START PROVIDED ENTRIES

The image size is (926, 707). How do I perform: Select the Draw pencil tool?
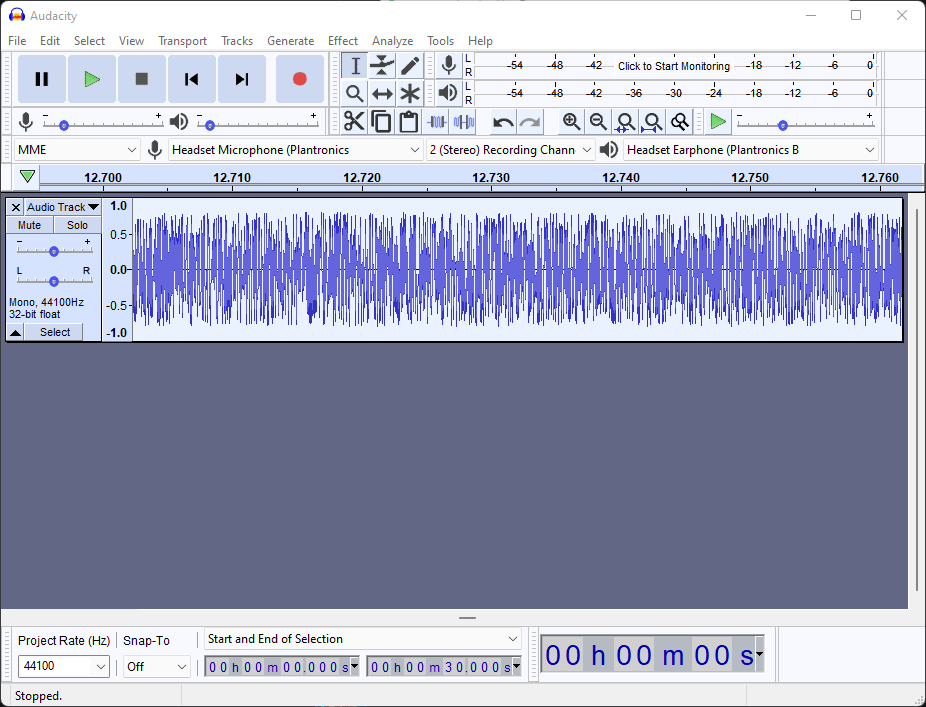point(410,66)
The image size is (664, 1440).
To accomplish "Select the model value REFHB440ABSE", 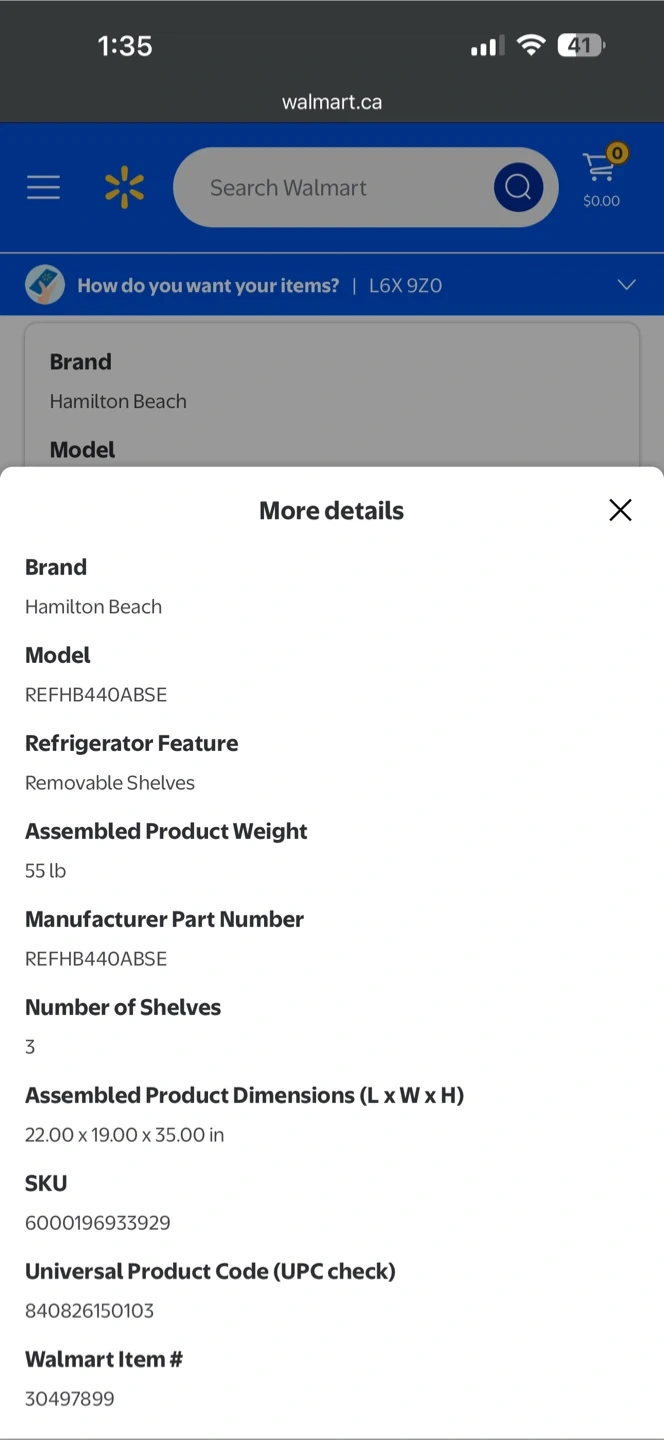I will click(96, 695).
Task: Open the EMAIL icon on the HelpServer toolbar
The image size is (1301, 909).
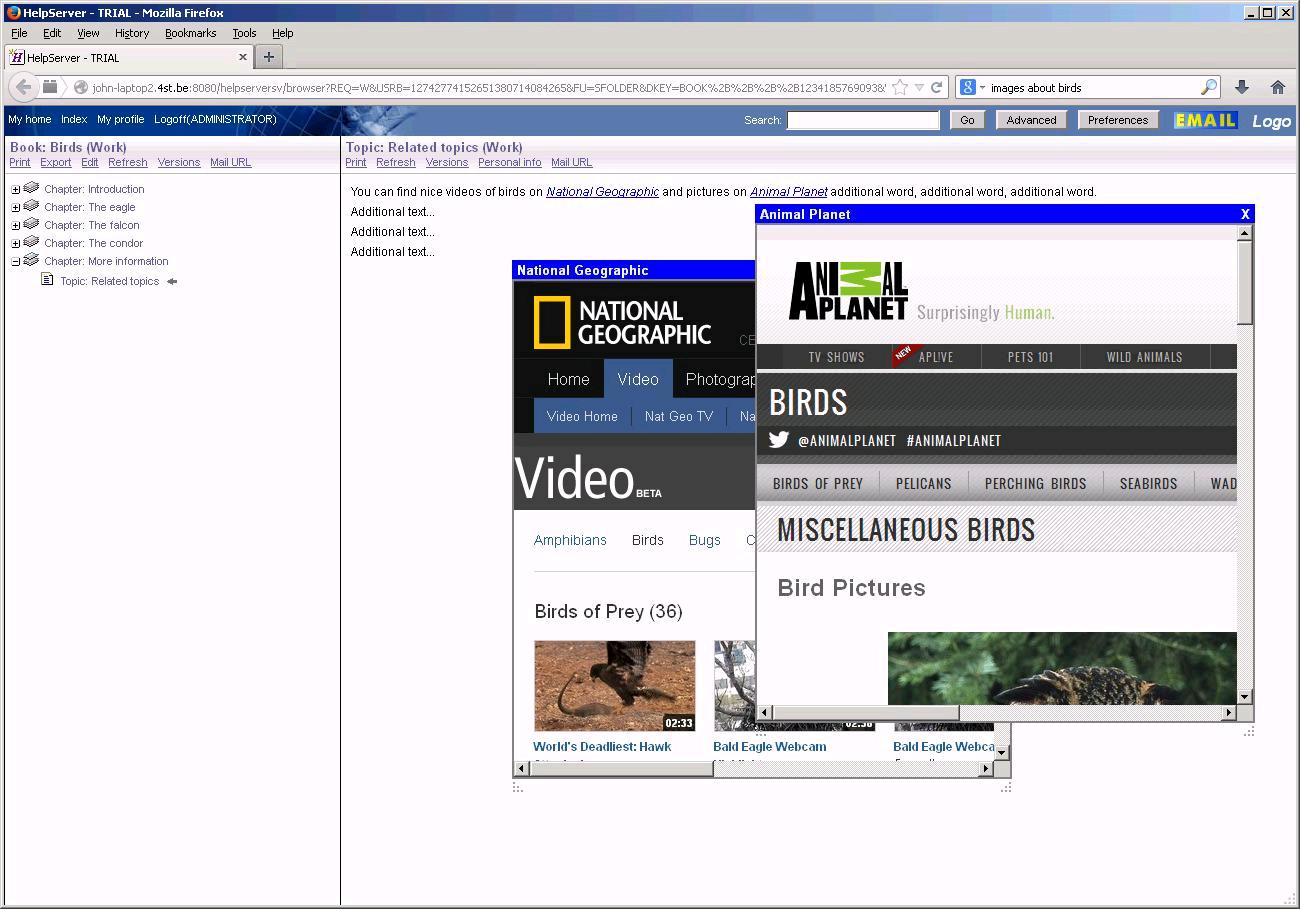Action: pyautogui.click(x=1204, y=119)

END PROVIDED ENTRIES

## WHAT TO WORK ON
Could you set down, exactly as written, every line from the one with "Task: Open the" to the end of the data, both ends included? Leave out the pictures.

## REPLY
Task: Open the EMAIL icon on the HelpServer toolbar
The image size is (1301, 909).
Action: pyautogui.click(x=1204, y=119)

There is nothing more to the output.